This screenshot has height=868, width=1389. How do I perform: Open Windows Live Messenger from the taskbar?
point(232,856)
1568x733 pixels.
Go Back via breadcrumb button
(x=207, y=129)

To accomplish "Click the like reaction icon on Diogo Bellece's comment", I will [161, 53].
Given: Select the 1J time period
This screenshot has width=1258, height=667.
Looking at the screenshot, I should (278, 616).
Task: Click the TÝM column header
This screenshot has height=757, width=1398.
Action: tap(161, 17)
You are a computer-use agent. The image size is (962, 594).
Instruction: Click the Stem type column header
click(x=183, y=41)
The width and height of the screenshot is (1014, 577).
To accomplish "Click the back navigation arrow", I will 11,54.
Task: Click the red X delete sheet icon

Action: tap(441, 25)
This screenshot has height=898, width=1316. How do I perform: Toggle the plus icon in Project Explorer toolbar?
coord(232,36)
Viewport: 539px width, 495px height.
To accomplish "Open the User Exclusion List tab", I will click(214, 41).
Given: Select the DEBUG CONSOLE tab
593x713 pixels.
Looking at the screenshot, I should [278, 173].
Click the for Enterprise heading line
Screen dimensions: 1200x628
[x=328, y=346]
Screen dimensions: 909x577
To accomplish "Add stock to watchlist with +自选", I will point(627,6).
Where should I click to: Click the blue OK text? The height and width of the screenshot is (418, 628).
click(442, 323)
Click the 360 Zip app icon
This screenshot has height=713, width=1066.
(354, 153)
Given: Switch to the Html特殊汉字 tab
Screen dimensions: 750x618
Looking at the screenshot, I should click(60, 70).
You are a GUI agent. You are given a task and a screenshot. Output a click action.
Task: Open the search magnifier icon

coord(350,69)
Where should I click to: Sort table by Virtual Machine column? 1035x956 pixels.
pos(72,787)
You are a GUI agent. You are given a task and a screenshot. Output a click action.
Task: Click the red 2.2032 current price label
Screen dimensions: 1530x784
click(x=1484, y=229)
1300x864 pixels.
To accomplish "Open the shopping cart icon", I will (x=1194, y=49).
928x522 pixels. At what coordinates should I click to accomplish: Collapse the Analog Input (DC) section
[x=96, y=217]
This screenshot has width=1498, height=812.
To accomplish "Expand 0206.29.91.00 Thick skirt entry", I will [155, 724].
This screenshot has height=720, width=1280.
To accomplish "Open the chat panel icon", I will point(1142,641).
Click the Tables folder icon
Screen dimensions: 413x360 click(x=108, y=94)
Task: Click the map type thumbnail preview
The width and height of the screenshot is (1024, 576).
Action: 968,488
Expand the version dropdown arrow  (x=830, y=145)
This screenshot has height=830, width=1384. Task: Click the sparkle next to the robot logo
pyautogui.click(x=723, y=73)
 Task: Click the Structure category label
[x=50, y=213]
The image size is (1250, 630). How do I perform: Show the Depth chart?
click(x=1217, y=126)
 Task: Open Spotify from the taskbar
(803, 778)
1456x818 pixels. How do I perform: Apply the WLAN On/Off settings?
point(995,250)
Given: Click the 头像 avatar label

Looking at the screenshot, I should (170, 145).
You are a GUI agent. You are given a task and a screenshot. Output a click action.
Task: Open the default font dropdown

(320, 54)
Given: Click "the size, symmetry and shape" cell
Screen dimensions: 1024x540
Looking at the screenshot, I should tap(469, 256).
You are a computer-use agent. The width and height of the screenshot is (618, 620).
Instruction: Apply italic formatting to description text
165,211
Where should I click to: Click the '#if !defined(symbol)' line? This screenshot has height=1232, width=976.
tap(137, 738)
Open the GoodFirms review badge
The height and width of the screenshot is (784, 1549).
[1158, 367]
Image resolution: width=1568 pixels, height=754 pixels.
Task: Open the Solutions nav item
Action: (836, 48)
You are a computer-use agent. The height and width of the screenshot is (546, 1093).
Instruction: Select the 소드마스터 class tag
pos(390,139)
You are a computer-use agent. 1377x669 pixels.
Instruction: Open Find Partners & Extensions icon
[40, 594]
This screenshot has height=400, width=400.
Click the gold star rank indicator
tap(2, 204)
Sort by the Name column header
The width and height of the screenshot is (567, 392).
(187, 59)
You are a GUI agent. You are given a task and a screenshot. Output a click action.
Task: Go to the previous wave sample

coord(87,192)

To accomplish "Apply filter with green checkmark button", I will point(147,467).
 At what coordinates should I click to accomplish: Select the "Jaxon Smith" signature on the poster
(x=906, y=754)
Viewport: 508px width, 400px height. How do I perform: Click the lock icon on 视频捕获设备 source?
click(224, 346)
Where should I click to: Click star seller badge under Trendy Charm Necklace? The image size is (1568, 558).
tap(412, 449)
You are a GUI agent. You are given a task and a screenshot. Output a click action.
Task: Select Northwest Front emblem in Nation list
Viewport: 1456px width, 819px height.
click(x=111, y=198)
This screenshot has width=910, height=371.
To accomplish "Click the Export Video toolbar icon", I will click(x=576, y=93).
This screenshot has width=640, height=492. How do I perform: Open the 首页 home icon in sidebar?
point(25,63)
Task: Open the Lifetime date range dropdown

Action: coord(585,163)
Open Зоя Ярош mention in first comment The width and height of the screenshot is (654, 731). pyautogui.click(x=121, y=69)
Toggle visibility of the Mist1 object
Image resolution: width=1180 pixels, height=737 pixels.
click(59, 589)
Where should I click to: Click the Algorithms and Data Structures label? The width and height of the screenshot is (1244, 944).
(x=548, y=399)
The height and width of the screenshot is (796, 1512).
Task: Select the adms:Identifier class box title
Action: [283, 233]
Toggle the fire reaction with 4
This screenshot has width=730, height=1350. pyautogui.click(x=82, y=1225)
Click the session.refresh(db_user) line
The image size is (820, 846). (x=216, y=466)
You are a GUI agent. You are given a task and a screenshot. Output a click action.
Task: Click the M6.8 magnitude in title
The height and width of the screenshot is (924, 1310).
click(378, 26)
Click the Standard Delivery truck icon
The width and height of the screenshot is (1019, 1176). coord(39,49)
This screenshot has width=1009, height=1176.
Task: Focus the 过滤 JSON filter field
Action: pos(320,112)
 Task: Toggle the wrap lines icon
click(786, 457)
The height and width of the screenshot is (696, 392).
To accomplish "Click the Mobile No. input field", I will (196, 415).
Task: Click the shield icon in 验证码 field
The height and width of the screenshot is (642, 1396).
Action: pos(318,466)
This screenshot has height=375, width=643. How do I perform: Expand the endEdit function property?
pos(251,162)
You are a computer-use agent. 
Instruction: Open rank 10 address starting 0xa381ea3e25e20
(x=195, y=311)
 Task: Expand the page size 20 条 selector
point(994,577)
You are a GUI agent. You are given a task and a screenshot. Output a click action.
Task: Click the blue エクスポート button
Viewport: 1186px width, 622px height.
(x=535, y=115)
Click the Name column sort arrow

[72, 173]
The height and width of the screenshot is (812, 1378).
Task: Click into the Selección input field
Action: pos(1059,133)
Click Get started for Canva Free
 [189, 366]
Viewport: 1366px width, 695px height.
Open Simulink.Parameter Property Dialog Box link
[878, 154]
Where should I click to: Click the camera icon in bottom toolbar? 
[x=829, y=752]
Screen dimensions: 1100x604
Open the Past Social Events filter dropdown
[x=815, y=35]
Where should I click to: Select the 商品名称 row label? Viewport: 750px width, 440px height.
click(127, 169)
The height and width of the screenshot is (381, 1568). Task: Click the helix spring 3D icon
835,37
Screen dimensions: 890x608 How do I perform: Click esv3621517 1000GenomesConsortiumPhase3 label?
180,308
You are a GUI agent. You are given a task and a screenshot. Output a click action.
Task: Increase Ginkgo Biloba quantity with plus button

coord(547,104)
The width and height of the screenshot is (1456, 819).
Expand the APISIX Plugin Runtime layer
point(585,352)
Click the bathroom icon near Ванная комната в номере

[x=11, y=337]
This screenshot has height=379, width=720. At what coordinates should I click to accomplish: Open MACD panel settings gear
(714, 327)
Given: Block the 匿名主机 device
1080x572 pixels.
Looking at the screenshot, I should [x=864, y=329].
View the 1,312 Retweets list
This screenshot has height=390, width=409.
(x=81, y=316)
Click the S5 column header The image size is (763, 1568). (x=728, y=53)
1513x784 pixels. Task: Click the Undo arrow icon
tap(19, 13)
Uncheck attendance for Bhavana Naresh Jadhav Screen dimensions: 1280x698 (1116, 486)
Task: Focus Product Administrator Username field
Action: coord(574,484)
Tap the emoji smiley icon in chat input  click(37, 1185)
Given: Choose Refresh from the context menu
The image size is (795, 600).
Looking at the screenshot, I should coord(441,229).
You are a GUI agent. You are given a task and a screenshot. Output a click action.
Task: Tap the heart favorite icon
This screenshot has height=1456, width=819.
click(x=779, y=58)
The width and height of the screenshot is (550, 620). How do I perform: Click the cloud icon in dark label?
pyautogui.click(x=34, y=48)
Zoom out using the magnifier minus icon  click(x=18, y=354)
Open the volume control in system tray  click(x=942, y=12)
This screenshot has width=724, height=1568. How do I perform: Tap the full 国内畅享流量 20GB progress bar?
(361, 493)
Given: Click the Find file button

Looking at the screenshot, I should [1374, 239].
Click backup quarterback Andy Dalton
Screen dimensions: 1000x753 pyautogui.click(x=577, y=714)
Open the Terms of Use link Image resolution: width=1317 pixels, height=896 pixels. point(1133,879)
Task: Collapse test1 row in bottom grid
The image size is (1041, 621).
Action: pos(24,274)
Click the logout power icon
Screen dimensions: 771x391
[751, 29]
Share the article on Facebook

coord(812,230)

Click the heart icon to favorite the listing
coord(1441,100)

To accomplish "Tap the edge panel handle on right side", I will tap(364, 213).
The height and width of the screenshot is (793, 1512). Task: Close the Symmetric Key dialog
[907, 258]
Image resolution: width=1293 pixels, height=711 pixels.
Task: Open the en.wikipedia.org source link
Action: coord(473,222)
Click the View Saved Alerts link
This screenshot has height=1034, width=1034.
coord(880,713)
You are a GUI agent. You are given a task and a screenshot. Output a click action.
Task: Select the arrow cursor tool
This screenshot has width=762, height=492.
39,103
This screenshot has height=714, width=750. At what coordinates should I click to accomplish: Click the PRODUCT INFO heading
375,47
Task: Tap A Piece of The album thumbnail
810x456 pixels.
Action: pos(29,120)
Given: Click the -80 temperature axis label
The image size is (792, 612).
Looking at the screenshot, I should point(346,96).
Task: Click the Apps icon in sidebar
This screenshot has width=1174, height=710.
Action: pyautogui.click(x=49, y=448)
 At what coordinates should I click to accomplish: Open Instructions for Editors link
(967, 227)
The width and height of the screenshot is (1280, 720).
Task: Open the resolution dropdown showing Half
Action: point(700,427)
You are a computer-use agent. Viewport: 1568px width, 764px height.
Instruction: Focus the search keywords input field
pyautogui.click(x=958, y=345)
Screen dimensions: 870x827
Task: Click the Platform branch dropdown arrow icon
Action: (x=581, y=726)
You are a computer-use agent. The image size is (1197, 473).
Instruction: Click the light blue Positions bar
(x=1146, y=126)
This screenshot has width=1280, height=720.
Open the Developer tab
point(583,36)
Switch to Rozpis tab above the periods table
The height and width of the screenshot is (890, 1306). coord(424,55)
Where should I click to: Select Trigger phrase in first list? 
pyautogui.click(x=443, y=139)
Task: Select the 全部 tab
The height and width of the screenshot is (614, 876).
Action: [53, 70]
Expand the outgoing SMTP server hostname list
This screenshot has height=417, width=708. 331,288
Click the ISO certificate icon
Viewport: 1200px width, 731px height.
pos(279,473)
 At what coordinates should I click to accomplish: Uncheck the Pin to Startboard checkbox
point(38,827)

--- Exercise directions ---
Exact reproduction of the lines from the top of the material through the line where "Click the 360 Zip app icon" appears is required, both boundary lines included, with no other output.

--- Solution below ---
This screenshot has height=868, width=1389. How do I perform: Open Windows Live Messenger from the taskbar?
point(232,856)
1568x733 pixels.
Go Back via breadcrumb button
(x=207, y=129)

To accomplish "Click the like reaction icon on Diogo Bellece's comment", I will [161, 53].
Given: Select the 1J time period
This screenshot has width=1258, height=667.
Looking at the screenshot, I should (278, 616).
Task: Click the TÝM column header
This screenshot has height=757, width=1398.
Action: tap(161, 17)
You are a computer-use agent. The image size is (962, 594).
Instruction: Click the Stem type column header
click(x=183, y=41)
The width and height of the screenshot is (1014, 577).
To accomplish "Click the back navigation arrow", I will 11,54.
Task: Click the red X delete sheet icon

Action: tap(441, 25)
This screenshot has height=898, width=1316. How do I perform: Toggle the plus icon in Project Explorer toolbar?
coord(232,36)
Viewport: 539px width, 495px height.
To accomplish "Open the User Exclusion List tab", I will click(214, 41).
Given: Select the DEBUG CONSOLE tab
593x713 pixels.
Looking at the screenshot, I should [278, 173].
Click the for Enterprise heading line
Screen dimensions: 1200x628
[x=328, y=346]
Screen dimensions: 909x577
To accomplish "Add stock to watchlist with +自选", I will point(627,6).
Where should I click to: Click the blue OK text? The height and width of the screenshot is (418, 628).
click(442, 323)
Click the 360 Zip app icon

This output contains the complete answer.